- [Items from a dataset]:
* * * *
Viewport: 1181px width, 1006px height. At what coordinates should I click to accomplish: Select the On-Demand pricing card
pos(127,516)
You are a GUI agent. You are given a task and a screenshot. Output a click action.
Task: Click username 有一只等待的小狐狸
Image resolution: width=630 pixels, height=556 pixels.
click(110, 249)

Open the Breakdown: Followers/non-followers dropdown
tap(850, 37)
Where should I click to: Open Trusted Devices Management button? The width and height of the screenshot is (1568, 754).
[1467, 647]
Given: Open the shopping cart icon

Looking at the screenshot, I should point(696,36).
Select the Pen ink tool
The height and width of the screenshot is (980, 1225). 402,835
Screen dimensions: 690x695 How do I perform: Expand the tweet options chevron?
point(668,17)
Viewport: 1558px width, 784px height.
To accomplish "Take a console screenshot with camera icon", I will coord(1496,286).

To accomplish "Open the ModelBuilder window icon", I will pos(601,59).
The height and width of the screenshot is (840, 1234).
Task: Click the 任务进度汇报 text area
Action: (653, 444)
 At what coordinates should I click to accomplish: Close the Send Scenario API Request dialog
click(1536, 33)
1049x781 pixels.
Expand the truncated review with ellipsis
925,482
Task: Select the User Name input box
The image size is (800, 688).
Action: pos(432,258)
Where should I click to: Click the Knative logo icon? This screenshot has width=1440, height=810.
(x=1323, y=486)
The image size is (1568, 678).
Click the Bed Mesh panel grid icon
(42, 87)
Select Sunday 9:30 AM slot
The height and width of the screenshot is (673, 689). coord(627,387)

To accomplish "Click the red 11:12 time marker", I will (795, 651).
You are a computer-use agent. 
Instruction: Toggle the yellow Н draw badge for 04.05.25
* * * *
- [Exercise]: The task requires an exact copy of all the lines above.

- [Exercise response]:
Viewport: 1181px width, 1006px height. At what coordinates should I click to accomplish: Select the On-Demand pricing card
pos(127,516)
You are a GUI agent. You are given a task and a screenshot. Output a click action.
Task: Click username 有一只等待的小狐狸
Image resolution: width=630 pixels, height=556 pixels.
click(110, 249)

Open the Breakdown: Followers/non-followers dropdown
tap(850, 37)
Where should I click to: Open Trusted Devices Management button? The width and height of the screenshot is (1568, 754).
[1467, 647]
Given: Open the shopping cart icon

Looking at the screenshot, I should point(696,36).
Select the Pen ink tool
The height and width of the screenshot is (980, 1225). 402,835
Screen dimensions: 690x695 How do I perform: Expand the tweet options chevron?
point(668,17)
Viewport: 1558px width, 784px height.
To accomplish "Take a console screenshot with camera icon", I will coord(1496,286).

To accomplish "Open the ModelBuilder window icon", I will pos(601,59).
The height and width of the screenshot is (840, 1234).
Task: Click the 任务进度汇报 text area
Action: (653, 444)
 At what coordinates should I click to accomplish: Close the Send Scenario API Request dialog
click(1536, 33)
1049x781 pixels.
Expand the truncated review with ellipsis
925,482
Task: Select the User Name input box
The image size is (800, 688).
Action: pos(432,258)
Where should I click to: Click the Knative logo icon? This screenshot has width=1440, height=810.
(x=1323, y=486)
The image size is (1568, 678).
Click the Bed Mesh panel grid icon
(42, 87)
Select Sunday 9:30 AM slot
The height and width of the screenshot is (673, 689). coord(627,387)

To accomplish "Click the red 11:12 time marker", I will (795, 651).
You are a computer-use agent. 
Instruction: Toggle the yellow Н draw badge for 04.05.25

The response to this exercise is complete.